Tango themselves parodied St George in a HHCL-created advertisement for the orange flavour entitled Vote Orange Tango. The advertisement, broadcast in March 1997 in the run up to the General Election, takes the form of a mock party political broadcast where a Tango Orange campaigner criticizes the Apple, Lemon and Blackcurrant variants of the drink individually; his remarks against the blackcurrant flavour see him walk to the roof of a building where the character of Ray Gardner (portrayed by an actor other than Gardner) is still shown expressing his anger against Sebastian, but is clearly exhausted, and ultimately falls into a puddle. The spokesperson criticizes "Blackcurrant Tango" as "stinky wind" and "lets off" an inflatable Ray Gardner. The advertisement was broadcast in the first ever advert break on Channel 5.

Despite his ties to the blackcurrant flavour, Gardner himself later appeared in two advertisements for the orange flavour. The first of these advertisements, Clowns, aired between late 1997 and early 1998 and showed him encouraging a colleague at an event where clowns were being run over by giant trucks. The advertisement was released to promote the send-away Tango Horn toy, but Tango themselves appeared to deem the advert a failure when a further advertisement in early 1998 humorously dismissed the advert as such. Gardner's second Tango Orange advertisement aired in mid-1998 during the 1998 FIFA World Cup and showed Gardner advertising a competition to win television sets as part of the brand's World Cup promotions. He sported the same uniform as in the start of St George. Additionally, Gardner appeared in several wraparound stings (break bumpers) during ITV's coverage of the World Cup where he is shown exploring Paris between games, although these stings do not feature Tango branding.

Despite the success of St George, there were no further advertisements for Tango Blackcurrant, and the flavour was discontinued after several years.
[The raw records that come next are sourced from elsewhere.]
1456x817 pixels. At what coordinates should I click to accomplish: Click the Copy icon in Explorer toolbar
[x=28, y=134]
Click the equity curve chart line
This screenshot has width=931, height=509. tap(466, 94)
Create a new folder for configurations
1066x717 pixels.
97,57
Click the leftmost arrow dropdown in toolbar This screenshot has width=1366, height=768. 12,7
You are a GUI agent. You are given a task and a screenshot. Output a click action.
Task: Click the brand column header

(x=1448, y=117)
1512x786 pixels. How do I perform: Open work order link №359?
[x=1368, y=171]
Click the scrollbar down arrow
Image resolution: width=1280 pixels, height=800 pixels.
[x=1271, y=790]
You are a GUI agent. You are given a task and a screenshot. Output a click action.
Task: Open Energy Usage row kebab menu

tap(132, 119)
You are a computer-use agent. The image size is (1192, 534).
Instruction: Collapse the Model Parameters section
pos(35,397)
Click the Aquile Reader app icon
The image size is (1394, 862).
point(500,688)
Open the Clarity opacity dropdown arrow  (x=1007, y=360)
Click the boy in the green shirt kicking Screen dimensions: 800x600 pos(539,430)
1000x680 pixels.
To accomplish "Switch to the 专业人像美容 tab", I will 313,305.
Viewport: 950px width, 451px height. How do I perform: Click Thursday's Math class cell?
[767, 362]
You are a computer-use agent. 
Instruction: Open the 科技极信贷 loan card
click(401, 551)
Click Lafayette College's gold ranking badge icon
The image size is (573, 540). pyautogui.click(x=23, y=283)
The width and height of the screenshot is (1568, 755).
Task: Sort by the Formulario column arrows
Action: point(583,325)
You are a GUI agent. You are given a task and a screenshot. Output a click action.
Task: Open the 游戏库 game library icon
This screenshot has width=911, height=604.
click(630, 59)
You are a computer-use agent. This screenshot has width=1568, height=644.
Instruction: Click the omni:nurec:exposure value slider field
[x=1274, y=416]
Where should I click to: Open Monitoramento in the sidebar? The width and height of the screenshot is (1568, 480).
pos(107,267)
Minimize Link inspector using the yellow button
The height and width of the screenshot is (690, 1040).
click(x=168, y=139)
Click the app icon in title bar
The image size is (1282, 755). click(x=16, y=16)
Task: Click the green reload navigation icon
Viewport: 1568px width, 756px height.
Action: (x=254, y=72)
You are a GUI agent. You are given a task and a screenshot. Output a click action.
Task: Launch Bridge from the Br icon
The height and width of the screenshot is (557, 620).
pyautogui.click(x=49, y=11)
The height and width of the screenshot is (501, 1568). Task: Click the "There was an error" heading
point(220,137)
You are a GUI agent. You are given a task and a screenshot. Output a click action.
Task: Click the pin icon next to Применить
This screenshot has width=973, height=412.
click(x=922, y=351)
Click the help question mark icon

Post-St George Tango advertising prior to 2000 focused mainly on the Tango brand as a whole or on the orange and diet orange flavours, and the blackcurrant variant was dropped before their more eclectic advertising would return in the millennium. Tango Blackcurrant was relaunched as an Asda-exclusive flavour in August 2011 and as a standard flavour in December 2012. Nonetheless, St George remains the final advertisement for the drink, with Tango having seldom advertised on television in the 2010s.